SB 1046 - IIDs for DUI Offenders Statewide
Expands California’s four-county pilot program to a statewide requirement that all DUI offenders install Ignition Interlock Devices (IIDs).
A recent report by Mothers Against Drunk Driving (MADD) found that IIDs in California have prevented over 1 million instances of drinking and driving since 2010.
According to DMV data, during the last 30 years, more than 50,000 people have died in California because of drunk drivers and over 1 million have been injured.
Under current law, installation of IIDs is optional for DUI offenders. The program currently underway in Alameda, Los Angeles, Sacramento, and Tulare counties requires IIDs for any convicted drunk driver (AB 91 of 2009). SB 61 (Hill, 2015) temporarily continued the four-county pilot program so the Legislature has time to review an expected DMV report and to determine the best way to move forward.
With the DMV report yet to be released by spring 2016, Senator Hill introduced SB 1046 to expand the pilot program statewide based on the MADD study that showed IIDs prevented individuals who had been drinking from driving in more than 1 million instances from 2010 to 2015.
Currently, 25 states have laws requiring ignition interlocks for all convicted drunk drivers. According to the Centers for Disease Control and Prevention (CDC), requiring or highly incentivizing interlocks for all convicted drunk drivers reduces drunk driving recidivism by 67 percent. The CDC recommends Ignition interlocks for everyone convicted of DWI, even for first offenders. In New Mexico, where an interlock law was implemented in 2005, drunk driving fatalities have decreased by 38 percent. Since Arizona and Louisiana implemented their interlock law in 2007, drunk driving deaths have dropped by 43 and 35 percent, respectively. In Oregon, which has had an interlock law on the books since 2008, DUI deaths are down 42 percent.
SB 1049 – Utility Safety Accident Reports
Requires gas and electric utilities to provide root cause analyses to the California Public Utilities Commission upon request for accidents involving fatality or serious injury.

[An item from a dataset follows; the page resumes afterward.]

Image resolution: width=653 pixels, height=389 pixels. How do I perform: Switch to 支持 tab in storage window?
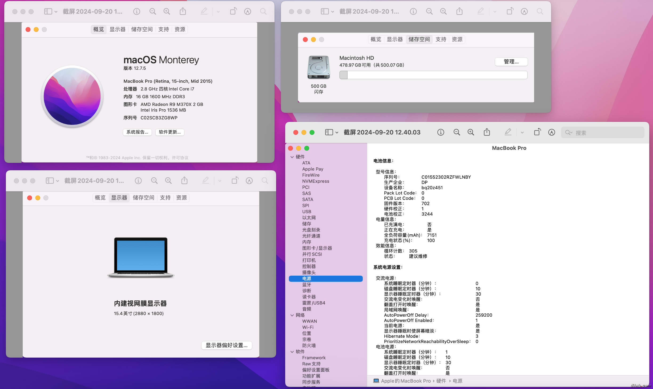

In September 2013, 28-year-old Brandon Orozco, working for a Southern California Edison contractor, was trapped underground and died after an electrical vault exploded in Huntington Beach. The details of what caused the explosion and death are not fully known because the utility has refused to provide the investigation to the CPUC. The utility claims the investigation is subject to attorney-client privilege because it was pursued by its claims department at the request of its lawyers.
Root cause analyses are essential to understanding how accidents occurred, learning from them, preventing similar tragedies from occurring, and enhancing worker and public safety.